Task instructions: Identify every line in the records below that contains the word "document", and reproduce each one.

__________

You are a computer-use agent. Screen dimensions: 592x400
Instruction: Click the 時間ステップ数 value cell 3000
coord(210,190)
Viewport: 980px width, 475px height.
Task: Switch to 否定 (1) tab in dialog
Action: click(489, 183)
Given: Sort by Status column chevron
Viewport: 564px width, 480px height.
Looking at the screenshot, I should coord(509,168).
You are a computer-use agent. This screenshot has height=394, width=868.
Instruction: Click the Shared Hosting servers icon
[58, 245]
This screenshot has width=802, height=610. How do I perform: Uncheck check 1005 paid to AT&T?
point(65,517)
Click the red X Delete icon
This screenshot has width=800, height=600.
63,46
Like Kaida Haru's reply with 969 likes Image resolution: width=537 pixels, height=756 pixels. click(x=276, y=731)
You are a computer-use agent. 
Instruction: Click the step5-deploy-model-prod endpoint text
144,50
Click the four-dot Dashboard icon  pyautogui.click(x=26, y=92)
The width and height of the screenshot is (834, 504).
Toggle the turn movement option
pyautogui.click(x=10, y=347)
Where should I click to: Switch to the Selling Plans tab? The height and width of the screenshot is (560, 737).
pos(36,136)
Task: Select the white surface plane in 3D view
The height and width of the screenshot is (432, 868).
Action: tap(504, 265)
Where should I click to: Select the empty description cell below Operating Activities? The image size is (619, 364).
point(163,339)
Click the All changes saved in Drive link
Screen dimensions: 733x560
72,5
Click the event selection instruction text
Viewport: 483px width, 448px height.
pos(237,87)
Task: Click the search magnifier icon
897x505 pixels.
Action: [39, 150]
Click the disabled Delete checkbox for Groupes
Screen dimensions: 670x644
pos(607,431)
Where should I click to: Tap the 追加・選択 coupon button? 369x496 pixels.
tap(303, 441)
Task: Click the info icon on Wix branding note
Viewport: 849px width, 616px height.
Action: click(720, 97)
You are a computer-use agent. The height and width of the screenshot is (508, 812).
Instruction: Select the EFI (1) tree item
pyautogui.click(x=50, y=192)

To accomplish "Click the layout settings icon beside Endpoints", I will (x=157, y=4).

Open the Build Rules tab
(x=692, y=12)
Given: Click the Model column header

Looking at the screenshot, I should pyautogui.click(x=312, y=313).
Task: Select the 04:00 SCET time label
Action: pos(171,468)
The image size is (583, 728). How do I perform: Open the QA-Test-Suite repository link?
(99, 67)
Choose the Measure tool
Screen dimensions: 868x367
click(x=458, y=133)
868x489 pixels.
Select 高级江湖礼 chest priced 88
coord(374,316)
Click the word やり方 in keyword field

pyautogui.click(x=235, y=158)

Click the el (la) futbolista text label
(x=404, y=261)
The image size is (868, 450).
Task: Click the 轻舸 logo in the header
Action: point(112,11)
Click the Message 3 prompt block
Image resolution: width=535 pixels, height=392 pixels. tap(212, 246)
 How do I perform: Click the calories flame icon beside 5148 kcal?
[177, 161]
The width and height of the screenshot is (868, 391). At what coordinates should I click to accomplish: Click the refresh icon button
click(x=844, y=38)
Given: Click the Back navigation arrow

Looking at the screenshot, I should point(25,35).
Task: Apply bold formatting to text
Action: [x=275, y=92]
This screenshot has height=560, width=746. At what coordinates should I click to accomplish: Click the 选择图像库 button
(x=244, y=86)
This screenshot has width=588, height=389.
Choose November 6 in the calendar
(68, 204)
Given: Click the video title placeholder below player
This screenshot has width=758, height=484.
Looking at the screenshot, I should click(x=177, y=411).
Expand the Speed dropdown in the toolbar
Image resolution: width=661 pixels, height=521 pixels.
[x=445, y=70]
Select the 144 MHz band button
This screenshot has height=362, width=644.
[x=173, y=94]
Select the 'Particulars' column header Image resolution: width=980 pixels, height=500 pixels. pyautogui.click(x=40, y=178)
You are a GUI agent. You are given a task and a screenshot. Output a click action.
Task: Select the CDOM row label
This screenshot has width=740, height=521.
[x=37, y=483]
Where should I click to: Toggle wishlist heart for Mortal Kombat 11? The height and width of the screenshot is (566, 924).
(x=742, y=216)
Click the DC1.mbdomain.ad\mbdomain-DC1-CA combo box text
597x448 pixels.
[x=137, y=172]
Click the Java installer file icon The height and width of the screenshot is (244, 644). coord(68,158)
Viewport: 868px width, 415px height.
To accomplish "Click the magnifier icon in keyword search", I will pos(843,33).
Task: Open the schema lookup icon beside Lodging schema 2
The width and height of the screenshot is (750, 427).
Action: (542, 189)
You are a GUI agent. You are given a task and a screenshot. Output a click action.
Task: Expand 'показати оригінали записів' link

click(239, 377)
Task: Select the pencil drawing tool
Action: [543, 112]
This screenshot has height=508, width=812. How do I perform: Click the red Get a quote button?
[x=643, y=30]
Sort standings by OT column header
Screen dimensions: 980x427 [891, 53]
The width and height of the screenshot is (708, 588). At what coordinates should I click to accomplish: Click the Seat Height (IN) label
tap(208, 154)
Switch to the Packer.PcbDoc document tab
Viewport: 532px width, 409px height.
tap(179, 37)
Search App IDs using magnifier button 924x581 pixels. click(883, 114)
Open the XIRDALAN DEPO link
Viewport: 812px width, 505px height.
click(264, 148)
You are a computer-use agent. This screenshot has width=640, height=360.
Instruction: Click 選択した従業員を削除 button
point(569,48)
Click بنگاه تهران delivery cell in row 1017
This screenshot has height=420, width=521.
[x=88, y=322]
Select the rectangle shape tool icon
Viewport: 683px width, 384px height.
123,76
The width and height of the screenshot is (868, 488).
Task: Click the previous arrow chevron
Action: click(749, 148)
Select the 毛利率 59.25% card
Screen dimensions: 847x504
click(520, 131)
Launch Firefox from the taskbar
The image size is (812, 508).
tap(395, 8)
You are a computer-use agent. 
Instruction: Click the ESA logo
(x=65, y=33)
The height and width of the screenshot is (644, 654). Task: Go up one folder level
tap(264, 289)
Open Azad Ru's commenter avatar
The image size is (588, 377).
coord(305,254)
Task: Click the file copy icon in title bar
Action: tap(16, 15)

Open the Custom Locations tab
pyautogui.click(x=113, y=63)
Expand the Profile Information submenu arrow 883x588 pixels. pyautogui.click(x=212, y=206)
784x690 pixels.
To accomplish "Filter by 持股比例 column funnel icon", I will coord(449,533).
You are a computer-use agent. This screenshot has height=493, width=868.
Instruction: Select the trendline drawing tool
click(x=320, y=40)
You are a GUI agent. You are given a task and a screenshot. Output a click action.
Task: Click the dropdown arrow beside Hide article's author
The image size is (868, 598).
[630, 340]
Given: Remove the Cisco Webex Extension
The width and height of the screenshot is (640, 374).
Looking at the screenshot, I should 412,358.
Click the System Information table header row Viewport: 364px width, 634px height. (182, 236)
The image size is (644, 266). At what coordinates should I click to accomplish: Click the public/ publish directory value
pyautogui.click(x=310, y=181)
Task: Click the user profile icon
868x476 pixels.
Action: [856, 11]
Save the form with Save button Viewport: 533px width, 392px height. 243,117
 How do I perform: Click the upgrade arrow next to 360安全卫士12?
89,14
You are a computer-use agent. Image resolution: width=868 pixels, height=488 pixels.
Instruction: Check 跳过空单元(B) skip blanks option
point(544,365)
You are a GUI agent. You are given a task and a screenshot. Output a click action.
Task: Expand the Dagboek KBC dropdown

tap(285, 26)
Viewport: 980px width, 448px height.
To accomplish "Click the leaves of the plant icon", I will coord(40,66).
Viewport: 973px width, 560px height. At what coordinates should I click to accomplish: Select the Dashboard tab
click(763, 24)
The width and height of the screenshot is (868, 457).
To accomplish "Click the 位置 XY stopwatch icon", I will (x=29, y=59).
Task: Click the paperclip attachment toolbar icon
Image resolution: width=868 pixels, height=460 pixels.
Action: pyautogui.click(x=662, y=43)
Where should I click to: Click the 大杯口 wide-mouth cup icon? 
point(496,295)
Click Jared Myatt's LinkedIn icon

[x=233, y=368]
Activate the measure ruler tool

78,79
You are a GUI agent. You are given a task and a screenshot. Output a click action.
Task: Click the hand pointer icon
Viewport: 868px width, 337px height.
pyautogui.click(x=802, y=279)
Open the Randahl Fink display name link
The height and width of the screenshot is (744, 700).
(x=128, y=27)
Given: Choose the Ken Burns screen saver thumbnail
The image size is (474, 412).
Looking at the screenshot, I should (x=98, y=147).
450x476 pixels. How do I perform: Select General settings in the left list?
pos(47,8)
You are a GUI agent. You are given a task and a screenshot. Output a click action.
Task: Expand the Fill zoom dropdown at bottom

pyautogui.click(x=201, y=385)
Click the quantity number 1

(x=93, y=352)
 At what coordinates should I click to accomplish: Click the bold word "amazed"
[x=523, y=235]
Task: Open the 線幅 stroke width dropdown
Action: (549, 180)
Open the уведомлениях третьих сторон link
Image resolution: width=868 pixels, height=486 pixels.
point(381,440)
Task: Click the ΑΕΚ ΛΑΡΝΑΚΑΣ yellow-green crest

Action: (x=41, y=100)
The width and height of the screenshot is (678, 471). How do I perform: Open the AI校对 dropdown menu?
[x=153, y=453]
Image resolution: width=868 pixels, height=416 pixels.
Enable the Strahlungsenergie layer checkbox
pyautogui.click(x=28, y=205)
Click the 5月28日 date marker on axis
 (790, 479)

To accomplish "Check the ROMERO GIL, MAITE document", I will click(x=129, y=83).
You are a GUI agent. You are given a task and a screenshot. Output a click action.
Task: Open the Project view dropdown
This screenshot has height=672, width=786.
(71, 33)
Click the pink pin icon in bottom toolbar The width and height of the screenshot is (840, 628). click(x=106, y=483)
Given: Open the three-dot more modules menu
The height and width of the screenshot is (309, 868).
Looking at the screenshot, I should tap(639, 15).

__________

Task answer:
Switch to the Packer.PcbDoc document tab
To accomplish "Check the ROMERO GIL, MAITE document", I will click(x=129, y=83).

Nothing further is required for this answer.